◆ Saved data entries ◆
+ + + + + + +
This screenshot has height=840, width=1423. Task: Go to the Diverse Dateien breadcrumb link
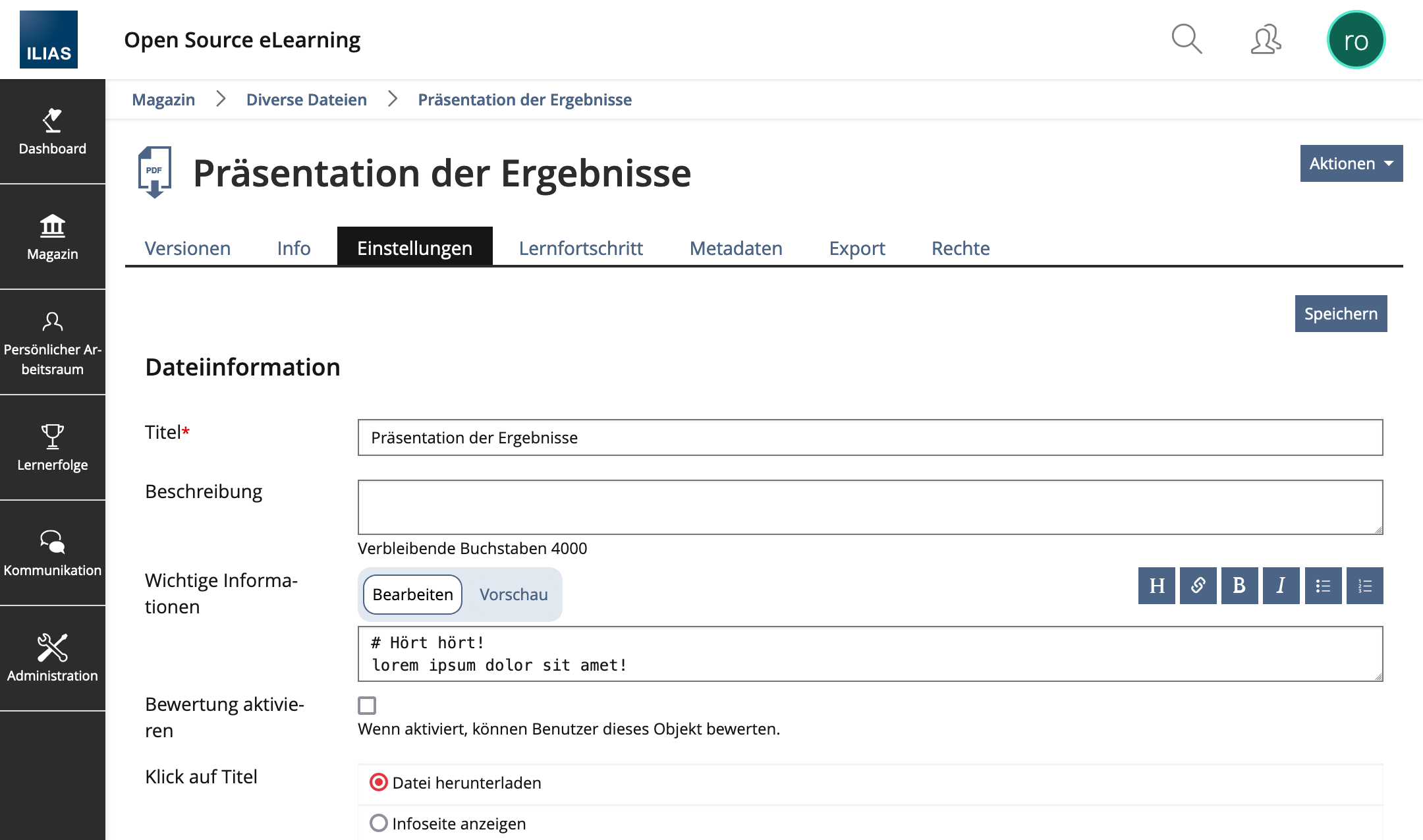pyautogui.click(x=306, y=99)
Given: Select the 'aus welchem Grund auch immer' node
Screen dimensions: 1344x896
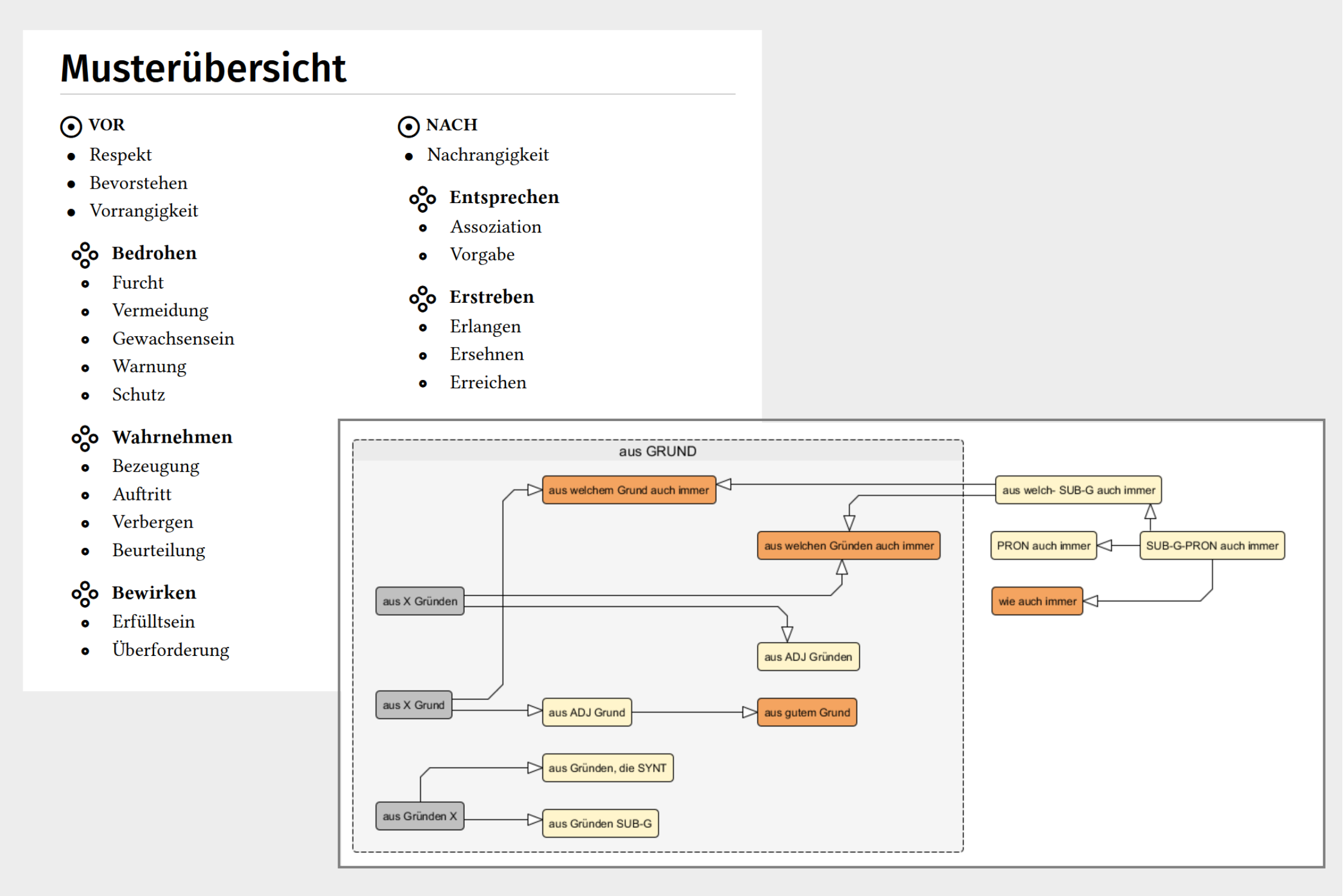Looking at the screenshot, I should pos(628,490).
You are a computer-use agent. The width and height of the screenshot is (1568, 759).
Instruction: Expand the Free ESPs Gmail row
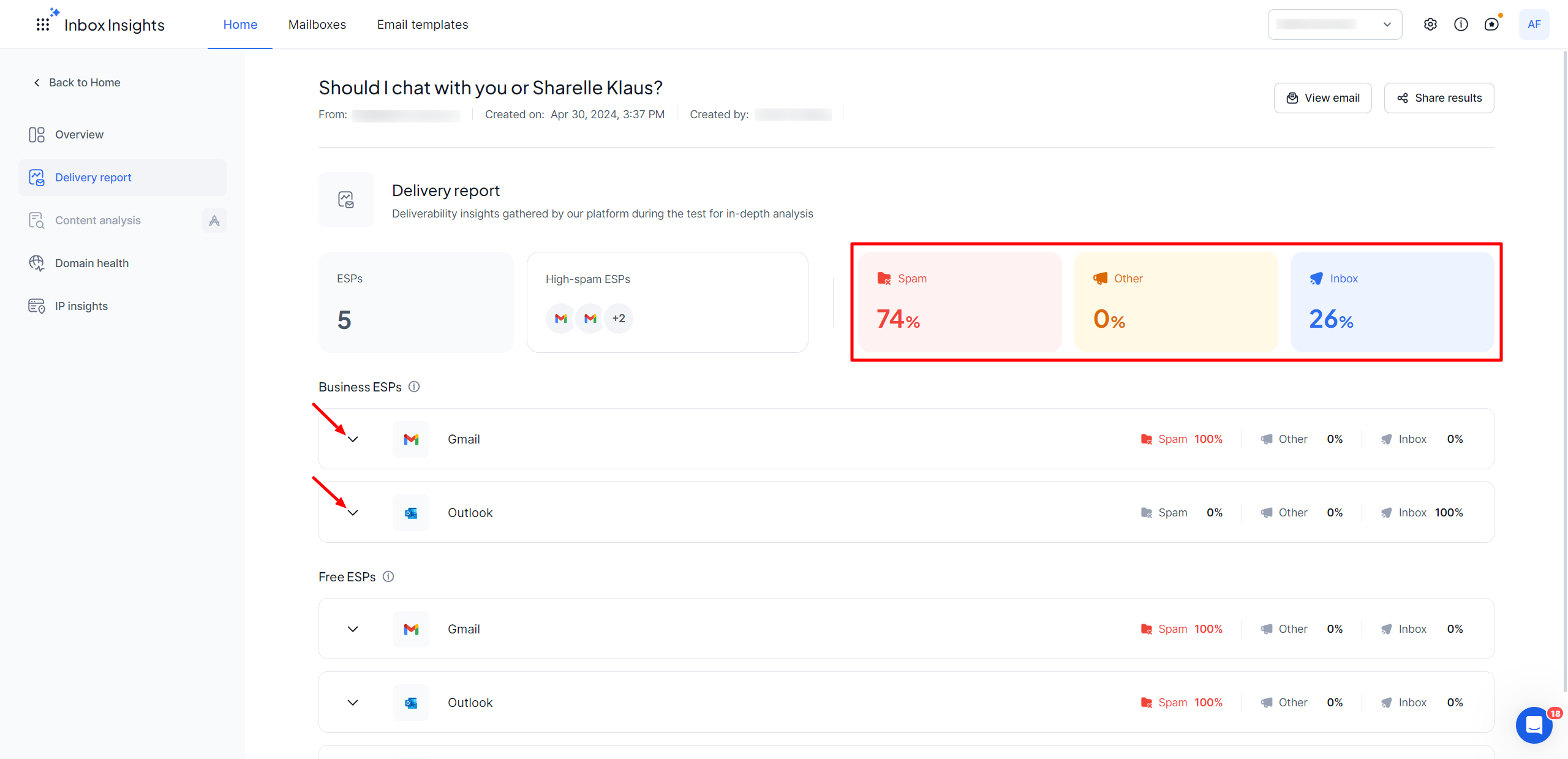click(353, 629)
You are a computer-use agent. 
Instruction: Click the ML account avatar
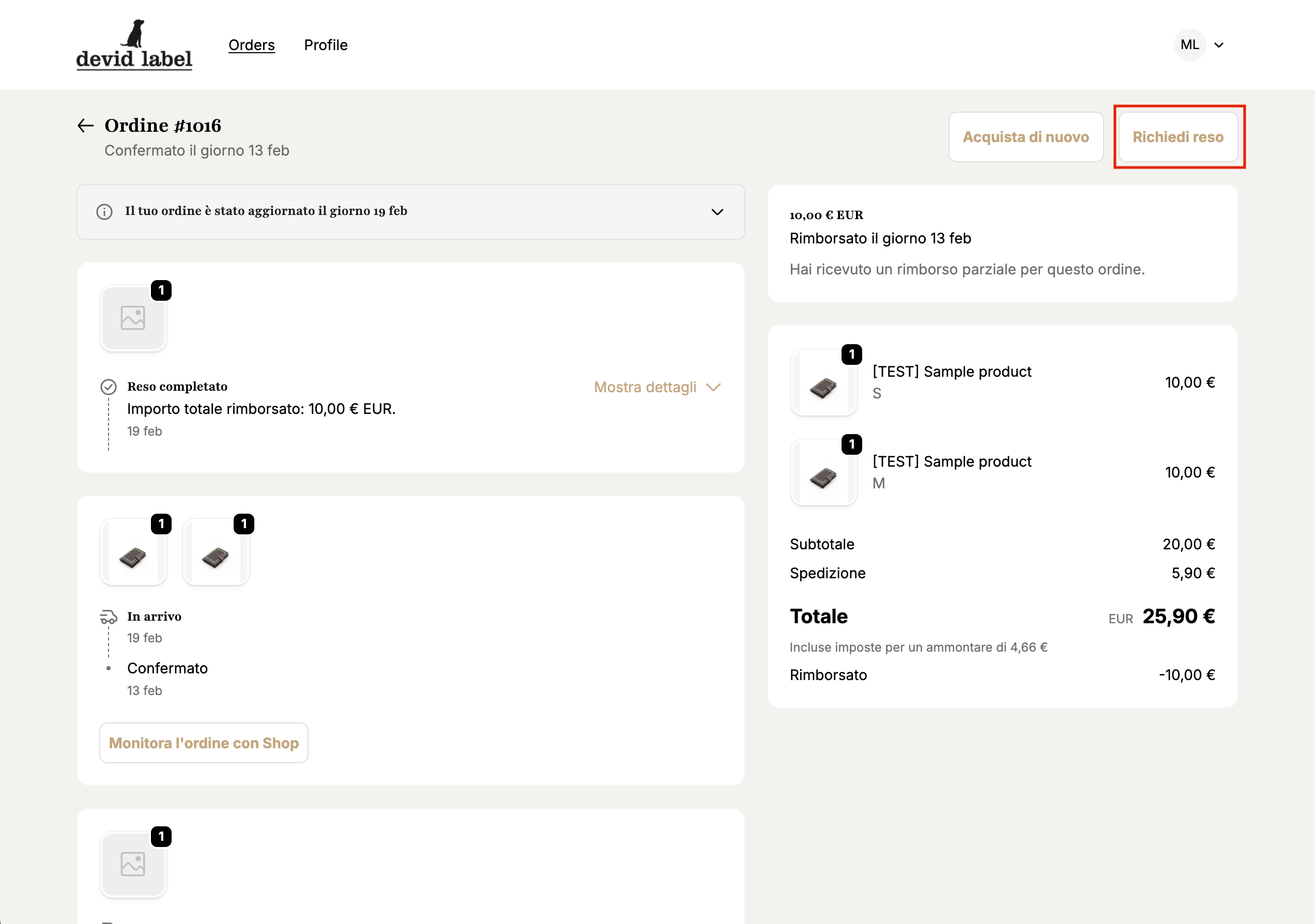point(1189,44)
+ + + + + + +
◆ Exercise directions ◆
Since the pictures are not wanted, copy only the text of the records above, exactly.

◆ Answer box ◆
This screenshot has height=840, width=1423. Task: Go to the Diverse Dateien breadcrumb link
pyautogui.click(x=306, y=99)
Given: Select the 'aus welchem Grund auch immer' node
Screen dimensions: 1344x896
Looking at the screenshot, I should pos(628,490).
You are a computer-use agent. The width and height of the screenshot is (1568, 759).
Instruction: Expand the Free ESPs Gmail row
click(353, 629)
You are a computer-use agent. 
Instruction: Click the ML account avatar
point(1189,44)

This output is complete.